Example records object (array)
The full "records" object is an array of (if desired) many single-line JSON objects; in this example, we include data for three rows, corresponding to samples NA12878, NA12879, and NA12880:
[
{
"sample_id": "NA12878",
"sample_type": "WGS",
"processing_count": 2,
"BAM_File_Path": {
"sourcePath": "gs://data-repo-ingest-site/NA12878.unmapped.bam",
"targetPath": "/file1/NA12878.bam",
"description": "BAM for NA12878"
}
},
{
"sample_id": "NA12879",
"sample_type": "WGS",
"processing_count": 1,
"BAM_File_Path": {
"sourcePath": "gs://data-repo-ingest-site/NA12879.unmapped.bam",
"targetPath": "/file1/NA12879.bam",
"description": "BAM for NA12879"
}
},
{
"sample_id": "NA12880",
"sample_type": "WGS",
"processing_count": 4,
"BAM_File_Path": {
"sourcePath": "gs://data-repo-ingest-site/NA12880.unmapped.bam",
"targetPath": "/file1/NA12880.bam",
"description": "BAM for NA12880"
}
}
]
1.2. Once you've assembled the records metadata, copy that into the "records" object in your base IngestDataset request body.
IngestDataset request body (array format)
{
"format": "array",
"load_tag": "/*ingest_to_example_table_2023-02-15_16-43*/",
"table": "/*example_table*/",
"updateStrategy": "append",
"resolve_existing_files": true,
"records": [
{
"sample_id": "NA12878",
"sample_type": "WGS",
"processing_count": 2,
"BAM_File_Path": {
"sourcePath": "gs://data-repo-ingest-site/NA12878.unmapped.bam",
"targetPath": "/file1/NA12878.bam",
"description": "BAM for NA12878"
}
},
{
"sample_id": "NA12879",
"sample_type": "WGS",
"processing_count": 1,
"BAM_File_Path": {
"sourcePath": "gs://data-repo-ingest-site/NA12879.unmapped.bam",
"targetPath": "/file1/NA12879.bam",
"description": "BAM for NA12879"
}
},
{
"sample_id": "NA12880",
"sample_type": "WGS",
"processing_count": 4,
"BAM_File_Path": {
"sourcePath": "gs://data-repo-ingest-site/NA12880.unmapped.bam",
"targetPath": "/file1/NA12880.bam",
"description": "BAM for NA12880"
}
}
]
}
Step 2: Call the IngestData API
2.1. Copy the entire request body into the "ingest request" field in the IngestDataset Swagger endpoint.
2.2. Make sure you've also copied the dataset_id into the "id" field.
2.3. Click "Execute".
When you ingest a file to TDR, several things happen 1. TDR copies the file into a TDR-managed bucket.

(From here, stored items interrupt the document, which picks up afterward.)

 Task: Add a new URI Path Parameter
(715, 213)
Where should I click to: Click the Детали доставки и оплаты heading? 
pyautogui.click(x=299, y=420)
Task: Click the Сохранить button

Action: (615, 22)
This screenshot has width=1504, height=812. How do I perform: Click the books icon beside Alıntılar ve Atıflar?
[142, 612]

2. TDR creates a unique file_id that's stored in the metadata for this field.
3. When a snapshot is created that includes this field, TDR creates a DRS record for the file.

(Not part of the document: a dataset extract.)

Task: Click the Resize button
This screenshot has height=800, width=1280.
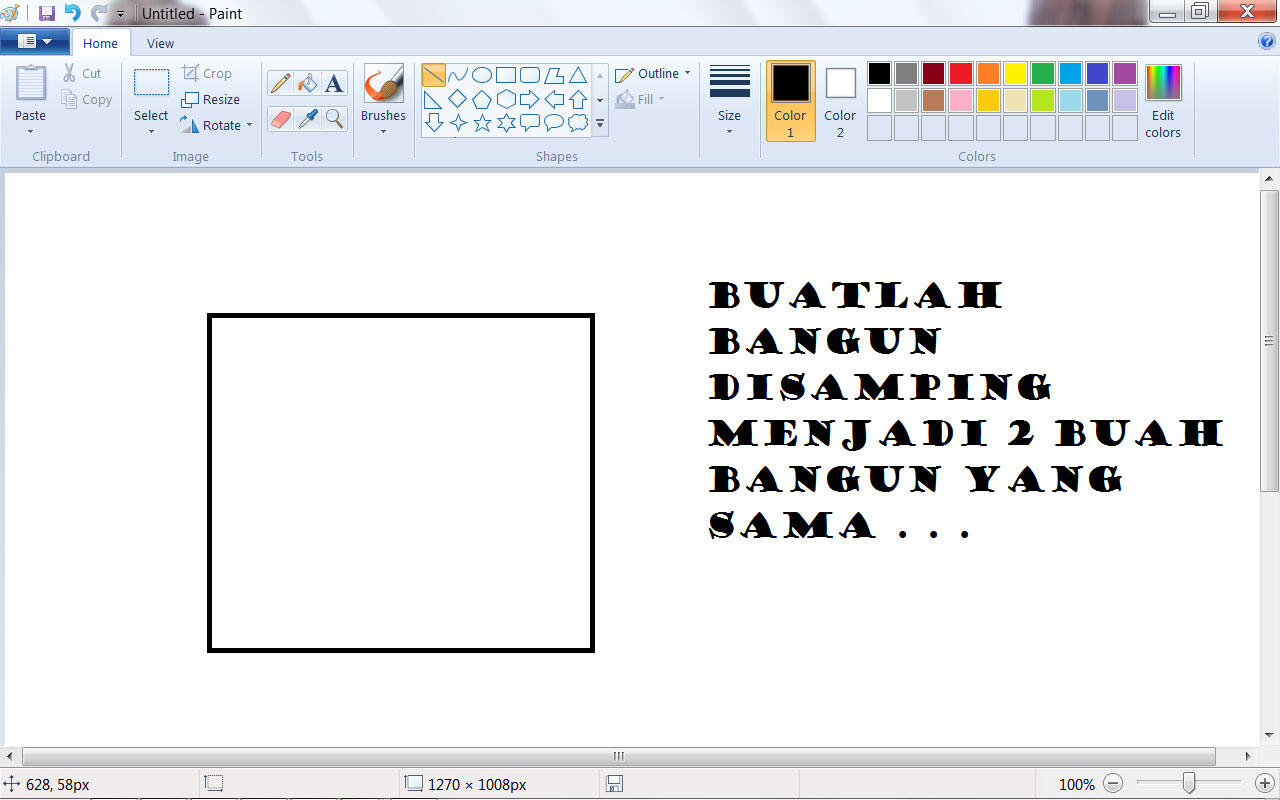Action: click(211, 99)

The DRS URI can be used to retrieve metadata and access information about the file. Read more about DRS here.
What to expect
A successful request will return a 200 response that includes a job identifier ("id" in the response JSON). You can use the retrieveJob and retrieveJobResult endpoints to check that your job was completed successfully and troubleshoot any errors.